*THE EXERCISE*: Reproduce the rows without any change, beginning with the line that contains "Return [x, y] for each given word" and continuing through the final line of the rows.

*AVAILABLE RECORDS*:

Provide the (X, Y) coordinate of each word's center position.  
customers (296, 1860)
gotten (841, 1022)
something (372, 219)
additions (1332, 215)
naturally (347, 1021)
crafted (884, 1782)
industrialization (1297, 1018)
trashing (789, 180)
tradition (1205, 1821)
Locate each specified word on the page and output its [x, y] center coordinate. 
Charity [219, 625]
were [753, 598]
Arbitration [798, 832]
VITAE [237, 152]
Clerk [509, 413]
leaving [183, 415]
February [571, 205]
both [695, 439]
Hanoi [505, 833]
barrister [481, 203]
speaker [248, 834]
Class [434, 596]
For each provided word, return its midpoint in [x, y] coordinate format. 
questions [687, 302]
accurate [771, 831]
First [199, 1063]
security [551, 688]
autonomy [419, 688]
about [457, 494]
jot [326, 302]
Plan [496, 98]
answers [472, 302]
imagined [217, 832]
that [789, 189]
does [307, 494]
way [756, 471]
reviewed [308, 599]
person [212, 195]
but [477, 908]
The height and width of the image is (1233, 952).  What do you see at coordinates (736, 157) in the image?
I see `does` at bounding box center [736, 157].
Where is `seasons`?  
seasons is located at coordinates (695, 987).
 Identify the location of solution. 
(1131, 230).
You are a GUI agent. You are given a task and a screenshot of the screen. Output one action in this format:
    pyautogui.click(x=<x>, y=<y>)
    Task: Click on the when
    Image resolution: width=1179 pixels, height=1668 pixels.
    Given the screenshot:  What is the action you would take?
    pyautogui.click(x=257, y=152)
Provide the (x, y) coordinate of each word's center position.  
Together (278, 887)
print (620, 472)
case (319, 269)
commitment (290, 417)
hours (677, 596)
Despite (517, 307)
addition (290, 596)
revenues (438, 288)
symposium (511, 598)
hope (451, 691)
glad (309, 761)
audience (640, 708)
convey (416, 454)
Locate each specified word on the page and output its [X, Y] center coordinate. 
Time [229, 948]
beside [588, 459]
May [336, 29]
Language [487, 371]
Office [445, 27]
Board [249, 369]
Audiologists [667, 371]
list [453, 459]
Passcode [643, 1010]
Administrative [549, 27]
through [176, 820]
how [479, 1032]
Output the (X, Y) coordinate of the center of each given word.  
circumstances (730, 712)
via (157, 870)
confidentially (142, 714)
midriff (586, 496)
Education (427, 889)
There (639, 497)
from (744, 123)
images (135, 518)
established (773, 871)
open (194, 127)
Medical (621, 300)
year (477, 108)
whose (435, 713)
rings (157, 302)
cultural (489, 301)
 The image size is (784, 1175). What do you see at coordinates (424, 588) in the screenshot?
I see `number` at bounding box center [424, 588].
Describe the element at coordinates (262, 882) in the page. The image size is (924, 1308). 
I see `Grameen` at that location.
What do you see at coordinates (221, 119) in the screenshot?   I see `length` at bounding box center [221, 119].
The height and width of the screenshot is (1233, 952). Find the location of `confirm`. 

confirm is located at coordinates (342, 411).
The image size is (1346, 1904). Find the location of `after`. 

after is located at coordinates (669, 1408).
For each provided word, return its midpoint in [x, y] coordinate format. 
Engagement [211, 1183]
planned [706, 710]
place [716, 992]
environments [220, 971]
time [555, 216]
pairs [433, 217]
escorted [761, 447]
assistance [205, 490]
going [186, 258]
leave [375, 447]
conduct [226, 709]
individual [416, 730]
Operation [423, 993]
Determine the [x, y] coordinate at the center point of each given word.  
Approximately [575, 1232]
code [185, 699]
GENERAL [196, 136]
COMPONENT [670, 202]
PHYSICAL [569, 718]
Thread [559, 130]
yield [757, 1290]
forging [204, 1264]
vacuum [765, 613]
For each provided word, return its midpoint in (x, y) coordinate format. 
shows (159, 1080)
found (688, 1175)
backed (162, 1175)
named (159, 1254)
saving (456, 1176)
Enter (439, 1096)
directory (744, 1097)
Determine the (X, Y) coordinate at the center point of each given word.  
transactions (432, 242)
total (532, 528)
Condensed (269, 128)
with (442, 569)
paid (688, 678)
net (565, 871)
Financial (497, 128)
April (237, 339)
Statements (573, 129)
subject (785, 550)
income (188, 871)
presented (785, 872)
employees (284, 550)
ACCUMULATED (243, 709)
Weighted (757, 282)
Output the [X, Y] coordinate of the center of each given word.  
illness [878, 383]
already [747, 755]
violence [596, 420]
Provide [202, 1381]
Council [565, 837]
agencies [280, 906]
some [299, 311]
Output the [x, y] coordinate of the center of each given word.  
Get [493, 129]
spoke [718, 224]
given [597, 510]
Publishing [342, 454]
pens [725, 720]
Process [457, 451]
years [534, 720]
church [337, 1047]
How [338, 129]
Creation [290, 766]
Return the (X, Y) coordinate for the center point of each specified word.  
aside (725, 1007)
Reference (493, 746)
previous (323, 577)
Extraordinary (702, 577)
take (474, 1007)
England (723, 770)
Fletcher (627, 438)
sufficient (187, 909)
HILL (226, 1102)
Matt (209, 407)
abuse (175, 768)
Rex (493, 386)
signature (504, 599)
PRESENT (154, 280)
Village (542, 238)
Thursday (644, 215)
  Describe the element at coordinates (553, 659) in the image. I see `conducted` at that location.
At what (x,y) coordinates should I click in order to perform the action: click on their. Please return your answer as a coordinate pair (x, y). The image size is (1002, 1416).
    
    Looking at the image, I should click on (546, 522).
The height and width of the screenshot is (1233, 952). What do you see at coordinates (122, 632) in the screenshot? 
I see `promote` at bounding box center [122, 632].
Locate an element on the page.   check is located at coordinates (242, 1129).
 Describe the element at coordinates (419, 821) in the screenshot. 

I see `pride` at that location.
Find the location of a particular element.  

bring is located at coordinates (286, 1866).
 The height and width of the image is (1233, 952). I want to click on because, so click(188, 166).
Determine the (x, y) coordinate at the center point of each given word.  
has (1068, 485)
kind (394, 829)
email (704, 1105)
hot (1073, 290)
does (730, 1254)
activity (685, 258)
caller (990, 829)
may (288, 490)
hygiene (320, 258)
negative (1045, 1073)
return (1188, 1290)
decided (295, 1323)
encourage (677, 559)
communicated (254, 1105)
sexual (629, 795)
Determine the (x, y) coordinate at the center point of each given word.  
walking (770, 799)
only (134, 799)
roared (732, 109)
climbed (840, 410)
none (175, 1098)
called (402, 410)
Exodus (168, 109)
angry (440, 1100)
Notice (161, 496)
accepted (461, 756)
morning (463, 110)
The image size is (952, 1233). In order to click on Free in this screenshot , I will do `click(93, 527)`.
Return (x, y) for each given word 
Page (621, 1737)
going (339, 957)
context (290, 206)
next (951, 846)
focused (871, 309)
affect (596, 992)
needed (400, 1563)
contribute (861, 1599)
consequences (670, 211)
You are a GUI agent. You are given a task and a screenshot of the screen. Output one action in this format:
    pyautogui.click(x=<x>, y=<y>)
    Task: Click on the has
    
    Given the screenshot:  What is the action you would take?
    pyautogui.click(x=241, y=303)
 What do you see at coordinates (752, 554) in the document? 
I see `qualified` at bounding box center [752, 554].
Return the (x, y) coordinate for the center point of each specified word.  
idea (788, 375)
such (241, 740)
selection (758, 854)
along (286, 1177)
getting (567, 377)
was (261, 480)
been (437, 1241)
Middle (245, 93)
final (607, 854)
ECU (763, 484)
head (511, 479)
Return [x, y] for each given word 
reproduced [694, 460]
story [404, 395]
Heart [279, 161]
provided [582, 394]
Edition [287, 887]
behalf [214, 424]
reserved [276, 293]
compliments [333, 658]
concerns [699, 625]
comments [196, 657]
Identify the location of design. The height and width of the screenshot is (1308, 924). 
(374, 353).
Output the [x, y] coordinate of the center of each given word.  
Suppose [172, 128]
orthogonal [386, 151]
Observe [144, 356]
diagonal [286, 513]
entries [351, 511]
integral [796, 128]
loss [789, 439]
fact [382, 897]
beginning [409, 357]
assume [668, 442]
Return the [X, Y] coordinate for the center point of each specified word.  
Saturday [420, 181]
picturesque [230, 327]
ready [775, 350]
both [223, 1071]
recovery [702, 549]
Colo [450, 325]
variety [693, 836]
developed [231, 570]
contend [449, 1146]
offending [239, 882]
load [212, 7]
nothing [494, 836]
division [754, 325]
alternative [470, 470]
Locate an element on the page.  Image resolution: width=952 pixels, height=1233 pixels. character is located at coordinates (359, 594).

*TASK ANSWER*:
Return [x, y] for each given word 
reproduced [694, 460]
story [404, 395]
Heart [279, 161]
provided [582, 394]
Edition [287, 887]
behalf [214, 424]
reserved [276, 293]
compliments [333, 658]
concerns [699, 625]
comments [196, 657]
Identify the location of design. The height and width of the screenshot is (1308, 924). 
(374, 353).
Output the [x, y] coordinate of the center of each given word.  
Suppose [172, 128]
orthogonal [386, 151]
Observe [144, 356]
diagonal [286, 513]
entries [351, 511]
integral [796, 128]
loss [789, 439]
fact [382, 897]
beginning [409, 357]
assume [668, 442]
Return the [X, Y] coordinate for the center point of each specified word.  
Saturday [420, 181]
picturesque [230, 327]
ready [775, 350]
both [223, 1071]
recovery [702, 549]
Colo [450, 325]
variety [693, 836]
developed [231, 570]
contend [449, 1146]
offending [239, 882]
load [212, 7]
nothing [494, 836]
division [754, 325]
alternative [470, 470]
Locate an element on the page.  Image resolution: width=952 pixels, height=1233 pixels. character is located at coordinates (359, 594).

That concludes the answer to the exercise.